会場では、導師を務める石原師と13人の日蓮宗僧侶により、声明と筑前琵琶による追悼音楽法要が厳修された。毎年開催してきたその追悼式はこれまでに、のべ300人を超える僧侶が参加し、犠牲者の冥福を祈るとともに、全国の被災者支援の受け皿にもなってきた。例年多くの遺族、市民の皆様が参列され、仲間同士互いの健康を気づかう姿や、再会を喜びあう機会となっていたという。
震災の翌年、最初に仮設住宅で行われた慰霊会は、ささやかな小さな祭壇を設け、黒板に亡くなった仲間の名前を書き、人数分の茶碗に飯を盛り、蝋燭を灯した前で、石原師1人が読経をした。

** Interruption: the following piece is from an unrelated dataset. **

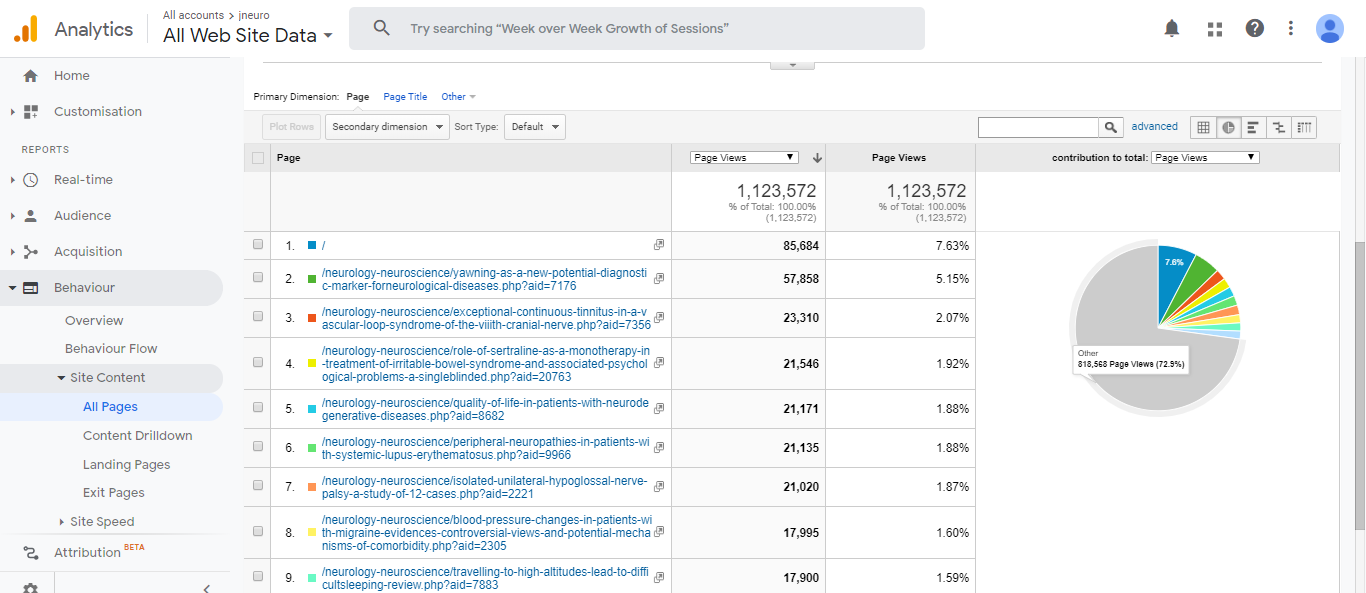The height and width of the screenshot is (593, 1366).
Task: Open the help question mark icon
Action: point(1254,29)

それから25年。現地の遺族や被災者による、実行委員会のメンバーも高齢化が進み、亡くなったり、施設に入る方も増えた。
石原師は「被災地の人々との信頼関係を大切にして、自分たちのできる事をするのが支援の在り方。」と、神戸の人と一緒に開催することに意義があるとして25年目を節目として市民追悼式を終了することを決めた。
また「神戸での支援を通じ、生き続けることの意味を共に考え、心の在り方を問い直した。被災者1人1人の中に人間の尊厳を見出すことが、最も重要な課題だった」と話す。神戸で学んだ教訓は、三宅島噴火、新潟中越地震、東日本大震災、熊本地震など多くの支援活動にも活かされている。
思い返してみても全ての原点は神戸だと語る。「どんな現場でも、人と人の絆が大切だと教わりました。そして、震災の爪痕は、いくら年月を重ねても、被災者の心に、今も大きく残っている。その心に、日蓮宗の僧侶としてだけでなく、一人の人間として寄り添い、この震災の教訓を、次世代にしっかりと繋いでいくことが大切だと思う。」と、想いを話してくれた。